Take a close look at these graphs:

When Obama took office, he made a point of expanding the faith office established by President
George W. Bush, which includes branches in a dozen federal agencies and a
core staff that communicates with faith leaders about policy issues.
The office’s director, Joshua DuBois, declined to comment on Democratic
political outreach but said the White House is in frequent contact with
faith leaders, a key way to stay connected to religious voters.

Kaine, who chairs the DNC, and other party leaders say the decrease in
paid faith staff reflects a change in how the party does outreach — not
a shift away from religious voters. The party, at the behest of the
White House, has reshaped how it reaches out to all constituency groups
and has opted to expand its network of grass-roots volunteers and shrink
its national staff of organizers who were in the past broken down by
race and religion.

So the DNC’s reorganization took place on orders from the White House. And the twenty-something director of the Office of Faith-based and Neighborhood Partnerships says he’s on the case, keeping the Administration  connected to religious voters by chatting up their clerical superiors. What it very much looks like is that DuBois, who unlike his predecessors in the previous dispensation has been anointed Minister Plenipotentiary for All Things Religious, has aggregated to himself responsibility for the religious politics too. That, after all, was his job during the campaign.

Perhaps he’s forgotten about Tempting Faith, the “inside story of political seduction” by David Kuo, who did three years as number two in the original faith-based office. Kuo’s account of the corruption of the office by electoral politics became one of the chapters in the Decline and Fall of the Bush Administration. Prudence alone would suggest that “staying connected to religious voters” shouldn’t be part of DuBois’ current job self-description.
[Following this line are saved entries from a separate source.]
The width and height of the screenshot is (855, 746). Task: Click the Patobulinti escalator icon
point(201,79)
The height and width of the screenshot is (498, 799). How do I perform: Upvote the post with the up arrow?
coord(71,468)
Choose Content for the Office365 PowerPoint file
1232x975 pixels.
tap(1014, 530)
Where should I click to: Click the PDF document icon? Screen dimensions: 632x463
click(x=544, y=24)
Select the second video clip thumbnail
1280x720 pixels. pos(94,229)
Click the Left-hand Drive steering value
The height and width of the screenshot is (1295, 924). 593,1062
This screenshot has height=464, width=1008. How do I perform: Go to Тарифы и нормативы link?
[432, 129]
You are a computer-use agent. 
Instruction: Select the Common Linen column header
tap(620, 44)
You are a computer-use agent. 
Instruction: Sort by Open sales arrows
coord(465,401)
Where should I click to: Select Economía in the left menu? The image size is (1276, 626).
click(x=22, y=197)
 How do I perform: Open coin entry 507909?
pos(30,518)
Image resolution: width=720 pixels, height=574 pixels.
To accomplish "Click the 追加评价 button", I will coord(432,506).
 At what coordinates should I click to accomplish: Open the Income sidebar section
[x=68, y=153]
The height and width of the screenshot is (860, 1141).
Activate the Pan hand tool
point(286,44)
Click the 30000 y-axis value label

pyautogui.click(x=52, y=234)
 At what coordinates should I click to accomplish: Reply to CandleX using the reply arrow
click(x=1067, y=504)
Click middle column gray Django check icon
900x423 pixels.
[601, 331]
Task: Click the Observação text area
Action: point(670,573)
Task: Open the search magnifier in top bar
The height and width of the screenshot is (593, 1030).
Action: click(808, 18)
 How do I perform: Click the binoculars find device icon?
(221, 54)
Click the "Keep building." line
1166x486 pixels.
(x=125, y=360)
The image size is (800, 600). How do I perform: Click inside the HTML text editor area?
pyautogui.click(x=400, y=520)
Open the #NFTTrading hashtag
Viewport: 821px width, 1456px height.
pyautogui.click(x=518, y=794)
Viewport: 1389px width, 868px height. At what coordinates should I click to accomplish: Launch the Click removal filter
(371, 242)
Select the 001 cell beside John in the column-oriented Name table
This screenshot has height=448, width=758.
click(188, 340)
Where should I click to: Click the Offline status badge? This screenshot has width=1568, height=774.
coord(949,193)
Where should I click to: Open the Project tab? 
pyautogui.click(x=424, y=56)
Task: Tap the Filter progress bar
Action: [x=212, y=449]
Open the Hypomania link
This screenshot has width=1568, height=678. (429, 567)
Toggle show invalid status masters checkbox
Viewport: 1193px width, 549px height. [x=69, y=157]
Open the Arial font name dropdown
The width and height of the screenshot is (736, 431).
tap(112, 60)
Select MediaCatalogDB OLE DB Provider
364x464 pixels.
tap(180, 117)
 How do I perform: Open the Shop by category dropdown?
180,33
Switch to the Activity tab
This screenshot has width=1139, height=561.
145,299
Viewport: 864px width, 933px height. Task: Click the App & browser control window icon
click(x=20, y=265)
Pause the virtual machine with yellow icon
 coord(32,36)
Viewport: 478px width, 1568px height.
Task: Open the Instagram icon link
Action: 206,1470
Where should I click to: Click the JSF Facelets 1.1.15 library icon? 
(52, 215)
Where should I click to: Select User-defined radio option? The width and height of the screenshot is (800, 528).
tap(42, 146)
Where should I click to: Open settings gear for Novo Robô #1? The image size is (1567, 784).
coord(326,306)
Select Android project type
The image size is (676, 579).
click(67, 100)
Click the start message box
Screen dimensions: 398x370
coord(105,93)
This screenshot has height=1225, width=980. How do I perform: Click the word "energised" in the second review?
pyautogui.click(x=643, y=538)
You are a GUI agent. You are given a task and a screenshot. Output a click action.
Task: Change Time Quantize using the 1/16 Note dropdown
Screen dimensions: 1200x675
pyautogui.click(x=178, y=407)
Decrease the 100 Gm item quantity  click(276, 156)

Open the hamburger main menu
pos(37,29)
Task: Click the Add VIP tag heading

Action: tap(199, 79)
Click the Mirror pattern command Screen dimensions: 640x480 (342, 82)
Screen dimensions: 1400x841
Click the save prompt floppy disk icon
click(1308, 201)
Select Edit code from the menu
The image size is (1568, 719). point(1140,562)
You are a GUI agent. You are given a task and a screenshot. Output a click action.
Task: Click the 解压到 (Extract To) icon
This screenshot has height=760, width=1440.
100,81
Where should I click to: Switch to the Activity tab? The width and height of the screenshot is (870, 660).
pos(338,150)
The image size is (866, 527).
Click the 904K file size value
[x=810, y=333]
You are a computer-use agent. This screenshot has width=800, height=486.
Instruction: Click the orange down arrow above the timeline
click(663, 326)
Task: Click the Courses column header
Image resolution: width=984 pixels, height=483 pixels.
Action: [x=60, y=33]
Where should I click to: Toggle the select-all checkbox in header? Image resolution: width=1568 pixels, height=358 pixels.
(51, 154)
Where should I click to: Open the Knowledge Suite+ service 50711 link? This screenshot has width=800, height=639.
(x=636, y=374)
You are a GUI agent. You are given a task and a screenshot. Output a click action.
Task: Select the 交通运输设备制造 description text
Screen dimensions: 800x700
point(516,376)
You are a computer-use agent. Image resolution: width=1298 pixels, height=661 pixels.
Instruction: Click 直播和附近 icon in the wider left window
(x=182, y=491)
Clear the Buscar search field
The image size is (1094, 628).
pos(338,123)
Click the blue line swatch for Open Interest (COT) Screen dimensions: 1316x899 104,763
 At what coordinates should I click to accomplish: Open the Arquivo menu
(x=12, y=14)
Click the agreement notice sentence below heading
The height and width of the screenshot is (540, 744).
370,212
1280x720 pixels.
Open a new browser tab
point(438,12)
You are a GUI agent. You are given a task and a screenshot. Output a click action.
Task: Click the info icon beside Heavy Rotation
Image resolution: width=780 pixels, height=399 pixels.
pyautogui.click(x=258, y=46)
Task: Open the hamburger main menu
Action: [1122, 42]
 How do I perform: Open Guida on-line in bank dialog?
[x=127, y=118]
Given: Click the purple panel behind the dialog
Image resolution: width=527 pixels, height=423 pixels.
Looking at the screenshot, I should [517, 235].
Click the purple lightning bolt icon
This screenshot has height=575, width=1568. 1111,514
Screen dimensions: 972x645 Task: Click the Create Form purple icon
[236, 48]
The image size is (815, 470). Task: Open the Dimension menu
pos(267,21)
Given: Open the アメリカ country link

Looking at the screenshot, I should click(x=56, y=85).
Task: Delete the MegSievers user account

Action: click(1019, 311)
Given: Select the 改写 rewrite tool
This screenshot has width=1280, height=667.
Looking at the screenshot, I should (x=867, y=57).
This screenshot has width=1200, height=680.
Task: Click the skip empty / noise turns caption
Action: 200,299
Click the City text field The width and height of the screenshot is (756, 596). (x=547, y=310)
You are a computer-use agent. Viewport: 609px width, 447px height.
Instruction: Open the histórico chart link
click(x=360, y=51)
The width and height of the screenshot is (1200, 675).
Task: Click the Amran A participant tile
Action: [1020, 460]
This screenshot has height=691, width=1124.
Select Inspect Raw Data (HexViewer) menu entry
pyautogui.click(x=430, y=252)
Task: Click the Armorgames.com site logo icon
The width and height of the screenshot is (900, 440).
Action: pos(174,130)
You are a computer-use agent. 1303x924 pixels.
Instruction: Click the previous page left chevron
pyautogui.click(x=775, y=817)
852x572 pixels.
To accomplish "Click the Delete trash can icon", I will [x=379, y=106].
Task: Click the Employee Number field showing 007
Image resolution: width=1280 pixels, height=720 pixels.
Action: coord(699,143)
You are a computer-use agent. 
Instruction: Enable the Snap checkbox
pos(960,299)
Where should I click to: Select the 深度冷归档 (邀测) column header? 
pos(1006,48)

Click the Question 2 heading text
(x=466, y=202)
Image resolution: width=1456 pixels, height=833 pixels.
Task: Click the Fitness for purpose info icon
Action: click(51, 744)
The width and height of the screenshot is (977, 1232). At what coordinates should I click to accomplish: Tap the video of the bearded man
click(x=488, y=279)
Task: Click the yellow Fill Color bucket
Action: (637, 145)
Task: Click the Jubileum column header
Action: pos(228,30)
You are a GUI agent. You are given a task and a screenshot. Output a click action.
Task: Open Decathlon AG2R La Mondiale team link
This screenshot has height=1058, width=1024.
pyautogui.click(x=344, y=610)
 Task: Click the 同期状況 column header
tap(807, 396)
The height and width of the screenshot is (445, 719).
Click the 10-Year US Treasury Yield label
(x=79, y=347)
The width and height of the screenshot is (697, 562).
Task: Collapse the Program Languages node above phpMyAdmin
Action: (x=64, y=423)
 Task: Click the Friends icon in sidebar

But propriety aside, the idea that you reach out to members of faith communities through their leaders is, to put it charitably, somewhat anachronistic. Most of those folks don’t look in that direction for instructions on how to vote. The way to reach them is via digital database targeting–by race, religion, and everything else as well. Wasn’t it in that department that the Obama campaign blew everyone else out of the water? An undifferentiated network of grassroots volunteers? What are they thinking?